Native Multi-Tenant Hadoop - Big Data 2.0

For Hadoop to gain wider adoption and lower the barrier of entry to a broader audience it must become much more economical for businesses of all sizes to manage and operate a Hadoop processing cluster. Right now it takes a significant upfront investment in hardware and IT knowhow to provision the hardware and the necessary IT admin skills to configure and manage a full blown Hadoop cluster for any significant operation.

Cloud services like Amazon Elastic Map Reduce help reduce some of this but they can quickly become costly if you need to do seriously heavy processing and especially if you need to manage data in HDFS as opposed to constantly moving it between your HDFS cluster and S3 in order to shutdown datanodes to save cost as is the standard with Amazon EMR. Utilities like Whirr also help push the infrastructure management onto the EC2 cloud but again here for serious data processing this can quickly become cost prohibitive.

Operating short lived Hadoop clusters can be q useful option, but many organizations need long running processing and need to leverage HDFS for longer-term persistence as opposed to just a transient storage engine during the lifespan of MapReduce processing as is the case of Amazon EMR. For Hadoop, and Big Data in general, to make the next evolutionary leap for the boarder business world, we need a fully secure and multi-tenant Hadoop platform. In such as multi-tenant environment organizations can share clusters securely and manage the processing load in very controllable ways. And also allow each tenant to customize their Hadoop job flows and code in an isolated manner.

Hadoop already has various capacity management scheduling algorithms but what is needed is higher order resources management that can full isolate between different organizations for HDFS security and data processing purposes to support true multi-tenant capability. This will drive wider adoption within large organizations and by infrastructure services providers because it will increase the efficient utilization of unused CPU and storage just in same way that SaaS has allowed software to achieve greater economies of scale and services and democratize software for small and big organizations alike.

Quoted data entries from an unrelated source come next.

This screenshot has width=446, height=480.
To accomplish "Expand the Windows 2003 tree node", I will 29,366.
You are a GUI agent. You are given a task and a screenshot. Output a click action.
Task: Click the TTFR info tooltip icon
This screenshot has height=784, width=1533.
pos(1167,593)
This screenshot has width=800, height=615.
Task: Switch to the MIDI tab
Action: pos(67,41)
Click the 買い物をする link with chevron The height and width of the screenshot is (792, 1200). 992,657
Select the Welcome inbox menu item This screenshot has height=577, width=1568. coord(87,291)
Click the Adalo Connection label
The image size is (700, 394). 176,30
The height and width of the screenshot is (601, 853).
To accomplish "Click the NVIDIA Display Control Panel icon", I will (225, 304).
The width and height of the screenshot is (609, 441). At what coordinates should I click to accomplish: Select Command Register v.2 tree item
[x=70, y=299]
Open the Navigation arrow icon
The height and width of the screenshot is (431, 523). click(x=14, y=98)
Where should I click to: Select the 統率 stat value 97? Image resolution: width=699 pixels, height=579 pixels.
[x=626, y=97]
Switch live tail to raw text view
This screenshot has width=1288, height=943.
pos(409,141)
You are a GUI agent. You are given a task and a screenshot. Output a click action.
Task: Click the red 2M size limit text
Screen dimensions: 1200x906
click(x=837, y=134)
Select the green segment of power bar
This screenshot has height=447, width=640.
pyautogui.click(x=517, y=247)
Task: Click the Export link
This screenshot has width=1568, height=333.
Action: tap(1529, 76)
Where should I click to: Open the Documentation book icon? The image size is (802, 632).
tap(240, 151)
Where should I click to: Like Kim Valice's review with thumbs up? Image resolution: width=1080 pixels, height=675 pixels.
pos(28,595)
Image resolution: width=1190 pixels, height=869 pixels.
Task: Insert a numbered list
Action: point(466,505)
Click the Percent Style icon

Native multi-tenant support in Hadoop will drastically reduce the upfront cost of rolling out a Hadoop environment and make the long-term costs much more cost effective and open the door for Hadoop and Big Data solutions to go mainstream in much the same way that Salesforce, for example, has created a rich ecosystem of solutions around business applications and CRM. This will also allow organizations to keep long-running environments and keep their data in HDFS for longer periods of time allowing them be more creative and spontaneous.